**GIVEN TASK**
Rewrite the entries from the line containing "Given: View question 917 with the eye icon" through the end of the entries, both ends included, with "eye icon" changed to "magnifier icon" and nothing else altered. Leave the pictures out of your answer.

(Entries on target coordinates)
• • • • •

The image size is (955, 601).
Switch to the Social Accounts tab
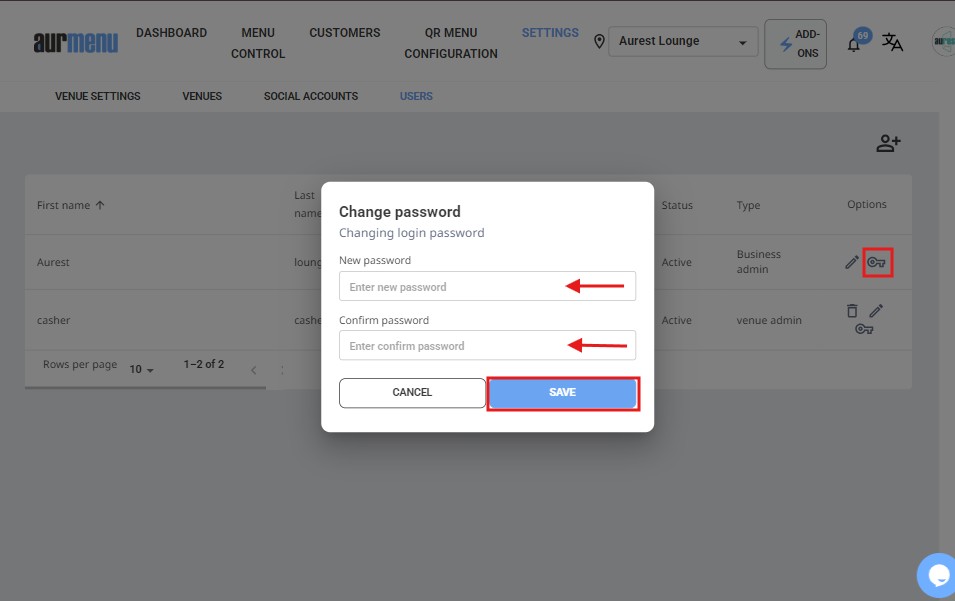tap(310, 96)
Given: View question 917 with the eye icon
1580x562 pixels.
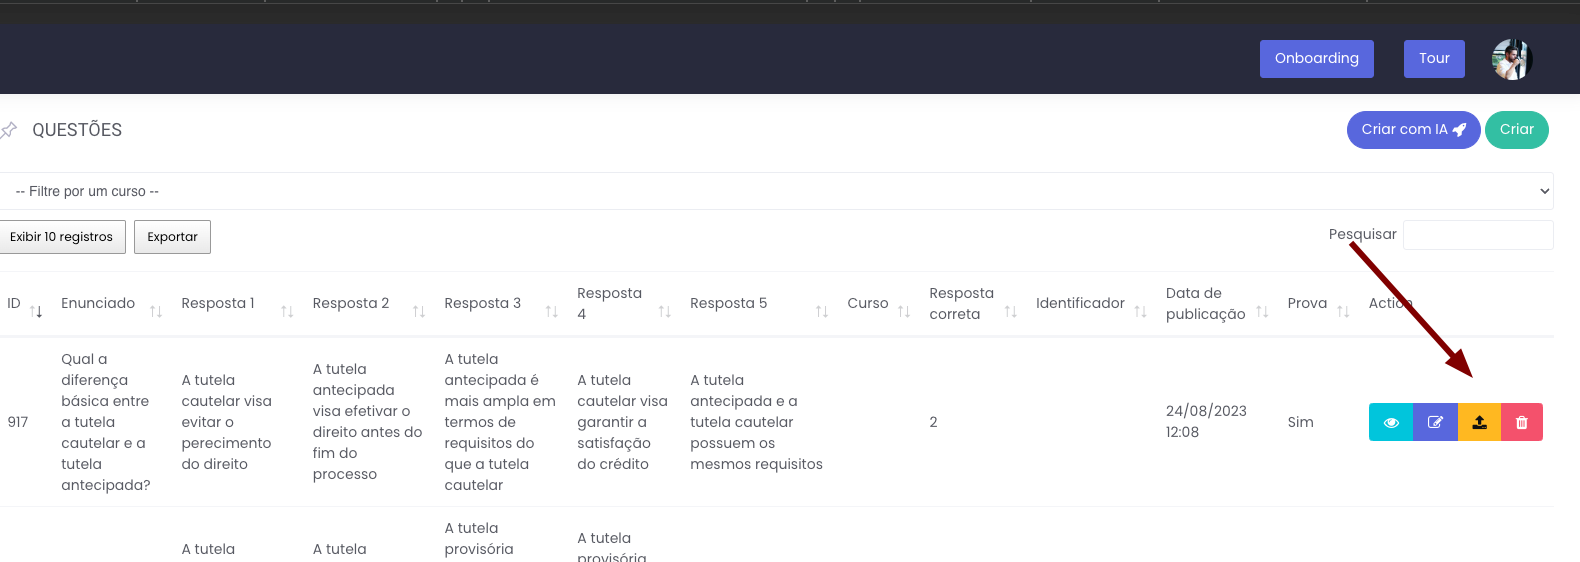Looking at the screenshot, I should [1390, 422].
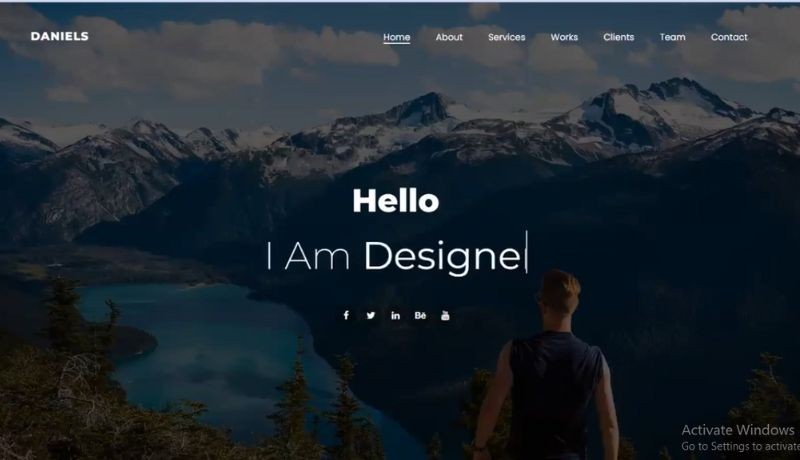Click the bold Hello heading

[x=395, y=201]
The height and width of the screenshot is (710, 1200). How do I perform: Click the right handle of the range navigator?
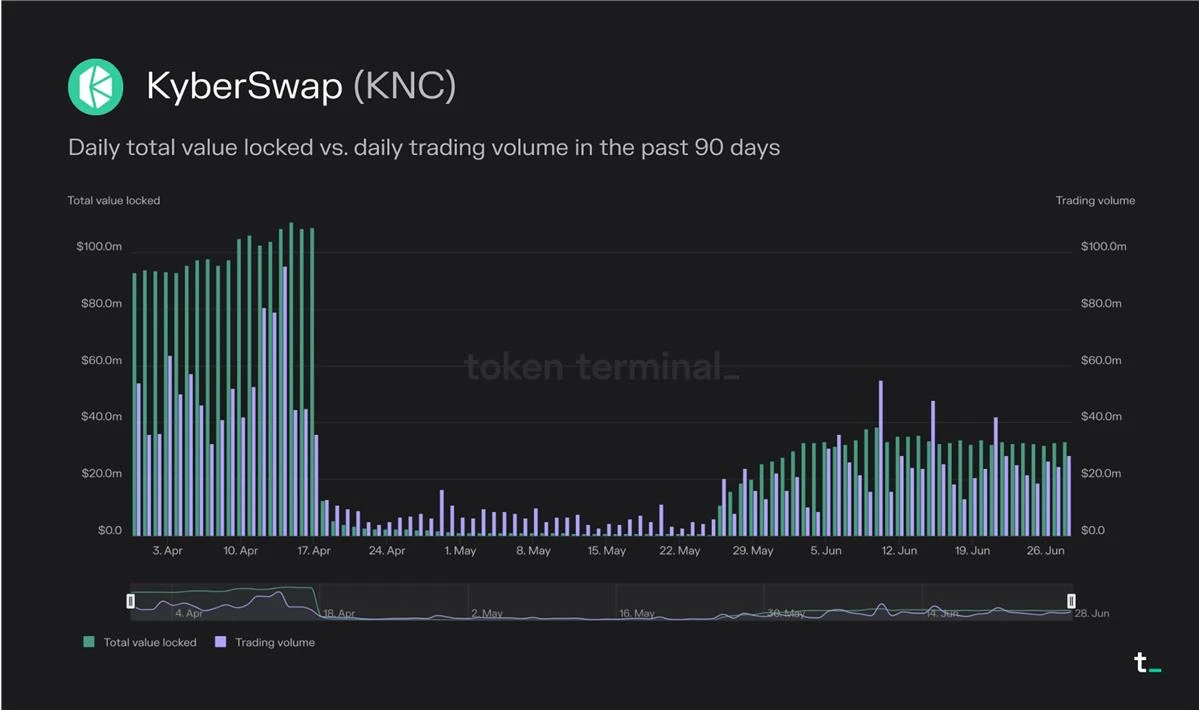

• • • • •

**EXERCISE ANSWER**
Given: View question 917 with the magnifier icon
1580x562 pixels.
Looking at the screenshot, I should [1390, 422].
Click the bold Hello heading

[x=395, y=201]
The height and width of the screenshot is (710, 1200). How do I perform: Click the right handle of the range navigator?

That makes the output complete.